Responding to fears that Universal Studios' proposed $2-billion expansion could choke surrounding neighborhoods with increased traffic, noise and crime, county Supervisor Zev Yaroslavsky and City Councilman John Ferraro on Friday proposed a dramatic reduction in the movie giant's plans.
While acknowledging the importance of the entertainment industry in Los Angeles, Yaroslavsky and Ferraro called for a 40% reduction in the project's scope, including elimination of a proposed new theme park and convention-style hotels.
"We believe these changes would result in an improved balance in providing the business growth for Universal and providing protections and benefits for the surrounding community," the two lawmakers said in a joint statement.
While the final project still must be approved by the city and county planning commissions, joint objections from Yaroslavsky and Ferraro are likely to be decisive. The planning bodies traditionally defer to the wishes of the elected officials whose districts include a project's site. Yaroslavsky and Ferraro both represent the 415-acre Universal City area, which includes both county and city land.
In addition, the lawmakers' recommendations have the support of dozens of homeowner groups in the neighborhoods that surround the popular tourist attraction.
"We are very pleased that our elected officials are stepping up to the bat for us," said Krista Michaels, president of the Cahuenga Pass Property Owners' Assn.
Over the next 25 years, Universal, which is part of entertainment giant MCA, wants to roughly double the current building space by adding 5.9 million square feet of theme park attractions, resort hotels, space for studios and offices and 6.3 million square feet of additional parking.
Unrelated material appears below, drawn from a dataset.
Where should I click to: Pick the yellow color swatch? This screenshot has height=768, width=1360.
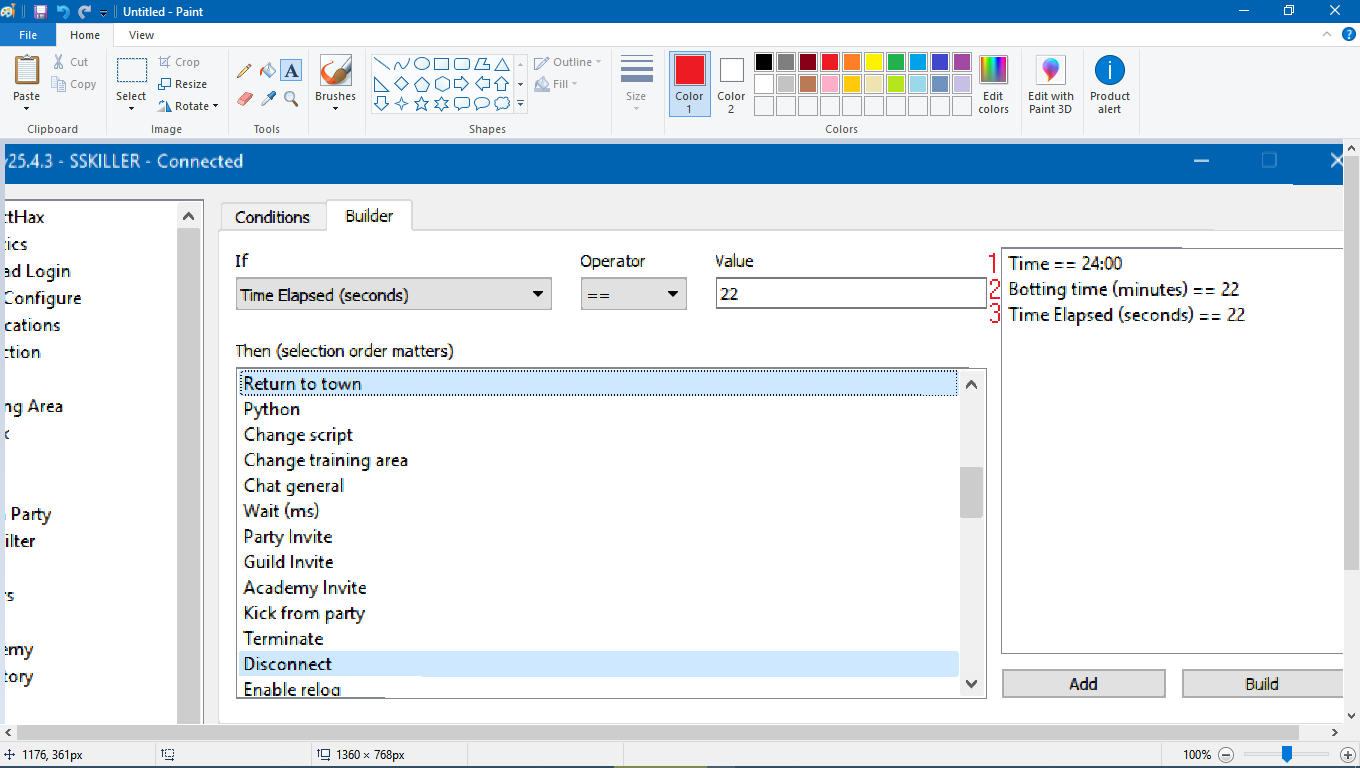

The company estimates the expansion would generate 13,000 jobs. But many critics argue that an expanded theme park would generate only low-paying positions.
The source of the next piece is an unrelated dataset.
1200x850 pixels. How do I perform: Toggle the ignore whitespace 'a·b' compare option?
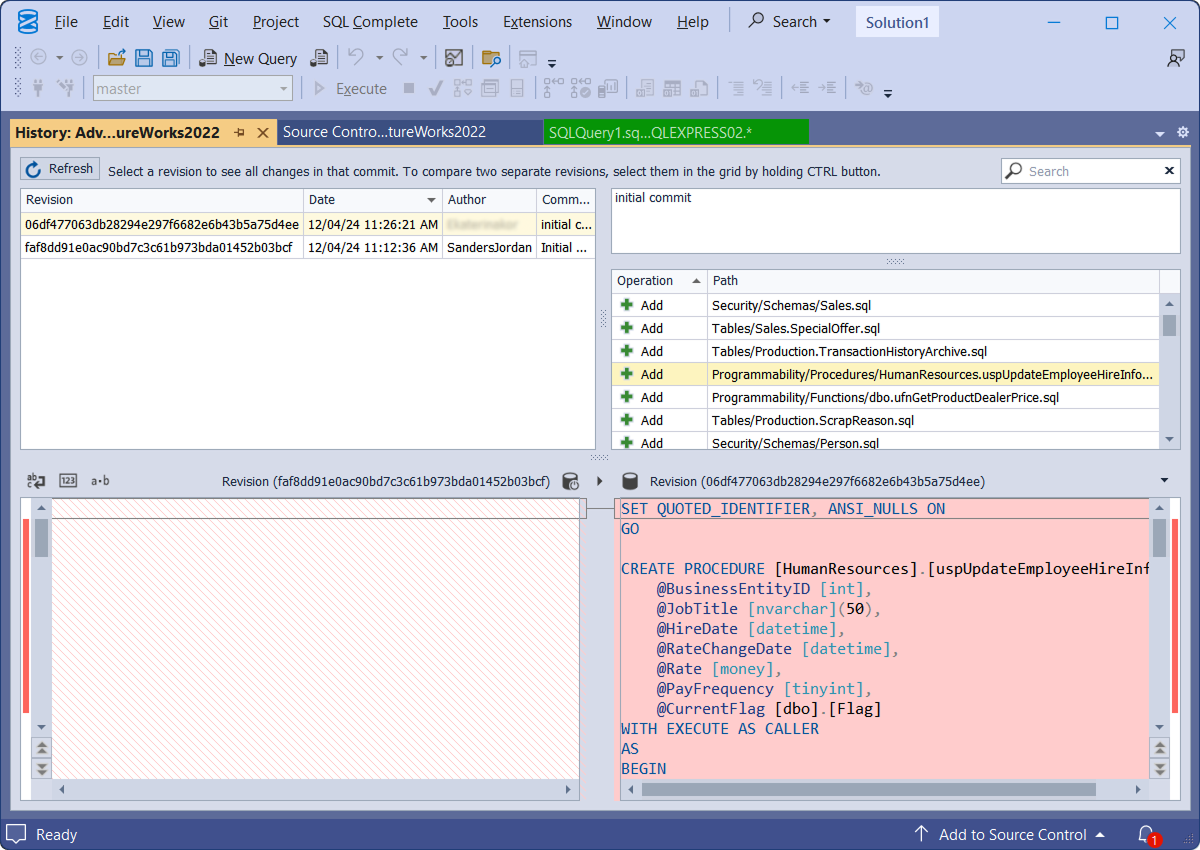point(100,481)

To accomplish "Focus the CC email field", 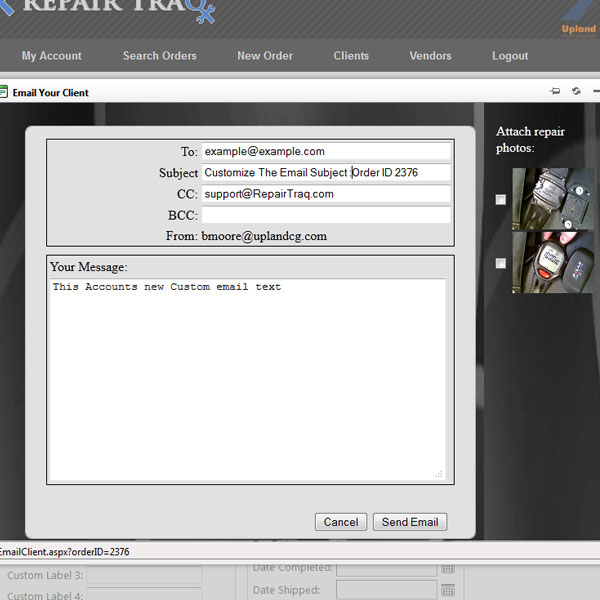I will click(326, 194).
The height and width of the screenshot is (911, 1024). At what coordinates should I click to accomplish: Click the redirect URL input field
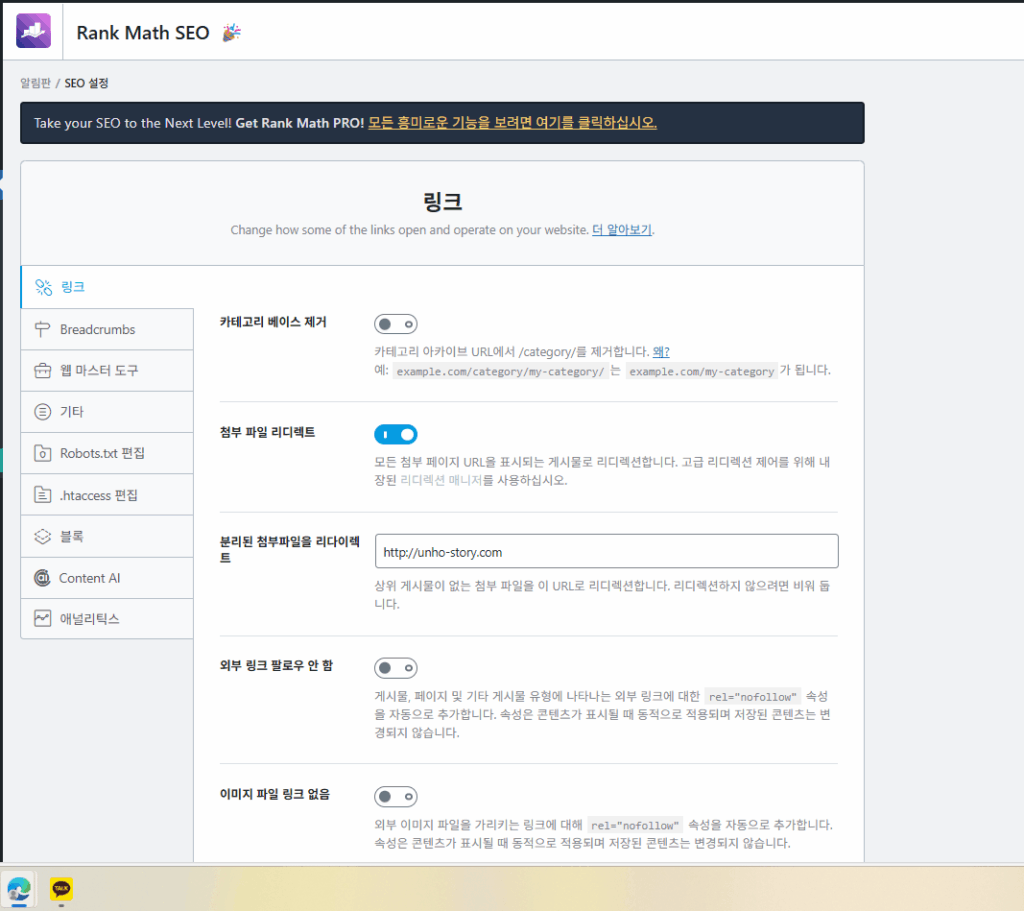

Universal Studios representatives would not comment on the proposal by Yaroslavsky and Ferraro, except to say that they will study the suggestions and respond at a July 2 joint meeting of the county Regional Planning Commission and the city Planning Commission's hearing examiner.
Helen McCann, the Universal vice president overseeing the expansion plan, said she is glad that after months of public hearings and protest, homeowners and lawmakers are finally speaking with one voice.
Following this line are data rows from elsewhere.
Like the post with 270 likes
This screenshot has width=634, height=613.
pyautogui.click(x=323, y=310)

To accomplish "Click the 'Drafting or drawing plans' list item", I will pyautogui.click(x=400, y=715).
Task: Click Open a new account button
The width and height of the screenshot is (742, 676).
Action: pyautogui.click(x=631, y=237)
"The very fact that John Ferraro and Zev Yaroslavsky have provided a joint recommendation is a first and is unprecedented," she said. "These recommendations are a logical next step in the public process."
Yaroslavsky and several homeowners emphasized that the proposed reductions are not intended to hurt the movie and television studio operations at Universal Studios.
"We want them to grow as a movie maker," Yaroslavsky said, "but it has to be done sensibly, responsibly. It can't be overdone."
He added that the strongest opposition is aimed at an expanded theme park, which he said would be "dead on arrival" if it were brought before the county for approval.
The Yarolsavsky-Ferraro plan is not likely to slow other studios from expanding in the Los Angeles area.
Jack Kyser of the Los Angeles County Economic Development Corp. said: "Basically, what they said is: Studios fine, theme park no. And we know there is a strong demand for office space and for high-quality production facilities" in the entertainment business, and that several expansion projects are already underway.
In March, for example, NBC won approval from the city of Burbank to roughly triple its building space, to 3 million square feet, as it puts up six new studios, four office buildings and three parking garages on its property.
Hollywood executives are also not overly worried about the ramifications of a scaled-down development because many major studios have received approval for expansion plans.
In recent years, Disney and Warner Bros., like NBC, have won approval from the city of Burbank to begin 20-year expansions of their studio operations.
Universal Studios' situation is something of an anomaly because it is by far the biggest entertainment parcel in the city, and includes both a theme park and a studio complex. The theme park and related CityWalk attract about 5 million visitors a year.
For months, Universal's neighbors have vehemently complained at public meetings about excessive noise, traffic and crime since CityWalk opened in 1993. They have expressed fear that if Universal wins approval for its 25-year project, it would expand into an out-of-control destination resort and theme park complex.
Yaroslavsky and Ferraro recommend the following changes:
* Reduce the project by 2.5 million square feet, or more than 40%, and have the project built over 15 years, instead of 25.
* Eliminate the proposed new theme park.
* Limit the construction of new hotels to no more than 1,200 rooms, allow only low-rise hotels and prohibit convention-style hotels.
* Split the remaining 3.3-million-square-foot project into two phases, with the first 2 million square feet to be built in one phase and the rest not until traffic mitigation measures are added.
* Expand landscaping around the project.
* Reduce building heights to eliminate shading of residential properties.
* Impose new regulations to reduce "amplified entertainment noise."
* Enclose or shut down the Water World attraction, which neighbors say creates too much noise.
* Require special permits on a case-by-case basis for alcohol service.
Times staff writer James Bates contributed to this story.